24.10.03; Funny Friday; 11:45

Days after desired regularization: 17. No. of sources that indicate my immaturity should come to a screeching halt: 2. Sources of inspiration at work lately: Where?! No. of pumpkins at office: Writers don’t count. Purchasing power: Almost imaginary. Texting power: Gone for an indefinite period of time. Sleeping hours: A privilege. This week’s butt of joke this week: Me and my hair. No. of CMMA awardees who miraculously said “On behalf” instead of the very erroneous “In behalf” ..until we left: 3. No. of Friendsters: 34. Breakdown: Officemates: 22, High school friends: 2, College friends: 1, Virtual friends: 6, My friend’s friend: 3.

Dear Niwee,

Funny how convinced I was the previous week that things are falling into places for me – to the extent that I even pigeonholed this upcoming natal day as the cheeriest of them all – when all the tragedies fall into piles. The possibility of losing Bill Gates’s favor greets our leaders every single day, the unbearable pain of losing my beloved mobile phone/alarm clock/wrist watch/password storage and…and…and…All right, I’m just exaggerating.
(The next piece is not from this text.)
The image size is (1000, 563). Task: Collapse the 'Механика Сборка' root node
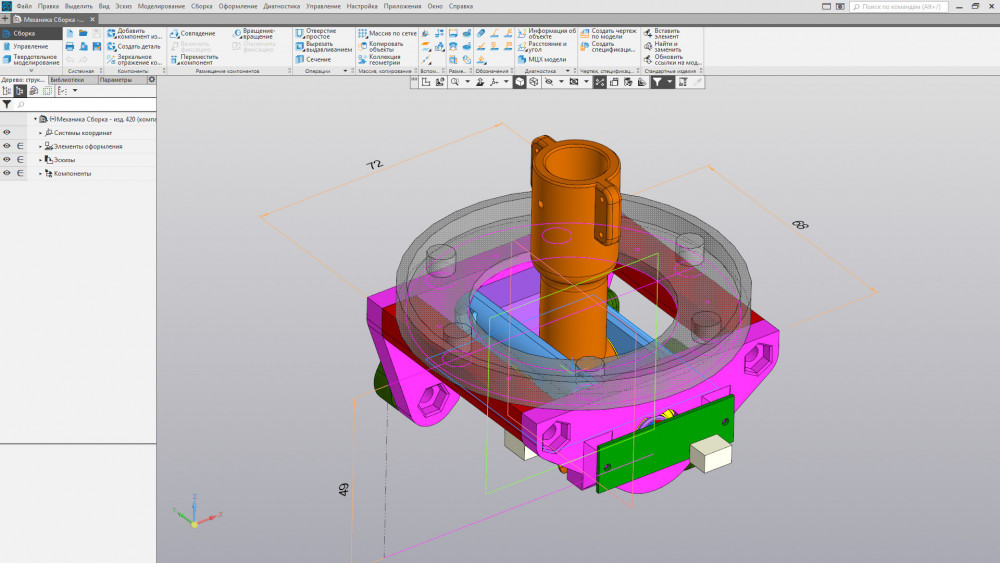point(35,118)
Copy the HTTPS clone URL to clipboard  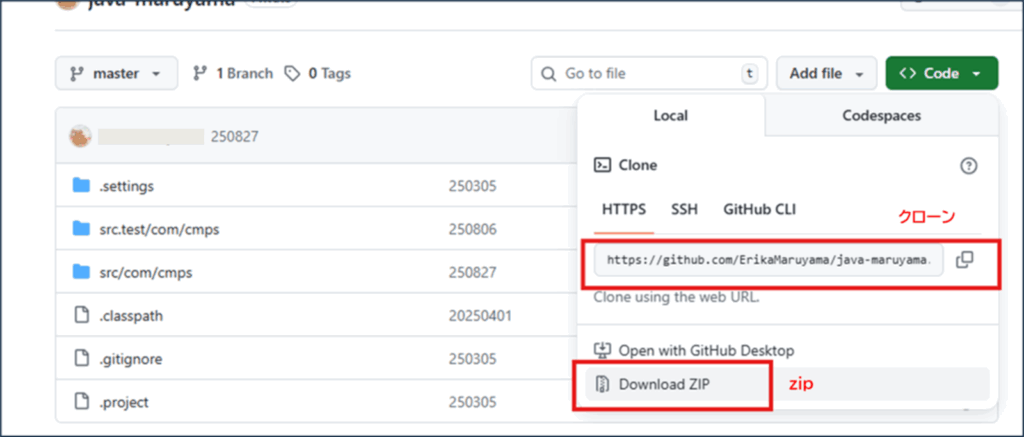pos(964,260)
What’s new?

Funny how an online quiz and an encounter with a supervisor last week resulted to me being informed I’m a five-foot kid was reversed this week with numerous career offers. (Take note of the word ‘numerous’. You bet, I tend to exaggerate. Congratulations, you have an impressive attention span!) Plus, he used to say I remind him of his kid. But after we revealed our DVD collection to each other, he said I talk like his big sister. Hmmm…

Last Monday, a young beggar asked for alms just when I was attempting to appease my mounting hunger. After I declined to provide him with coins, he made an appalling comeback and asked for my burger. I refused, but subsequent complications made me change my mind. With my spirits and stomach uplifted, I went to my next destination. Guess what? I got interrupted minutes later by the same kid and his silent accomplice to give them my ice cold Pepsi as well. The nerve to ‘go the extra mile’! No exaggerations this time.

The Catholic Mass Media Awards. Funny how assured you are that nominations won’t exactly mean winning the title would change the exact moment you’re on the floor. Not the presence of Korina Sanchez (a TV journalist) or Carlo Maceda (a hunk in the Bachelor Bash, a hunk in the CMMAs until he spoke) could alter one’s mood. Since I’m a nobody, the event was a complete drag. Though having my picture taken with Donita Rose and seeing ‘those’ columnists in the flesh could be considered a highlight, I still perceive containing my urge to drag presenters to the nearest Speechpower office as a heart-racing experience. They peruse too many scripts.

Good thing I left before the show was over. Yeah, keep those insults coming. I have a demanding digestive system to appease and a job to keep. How about a round of applause for this team player?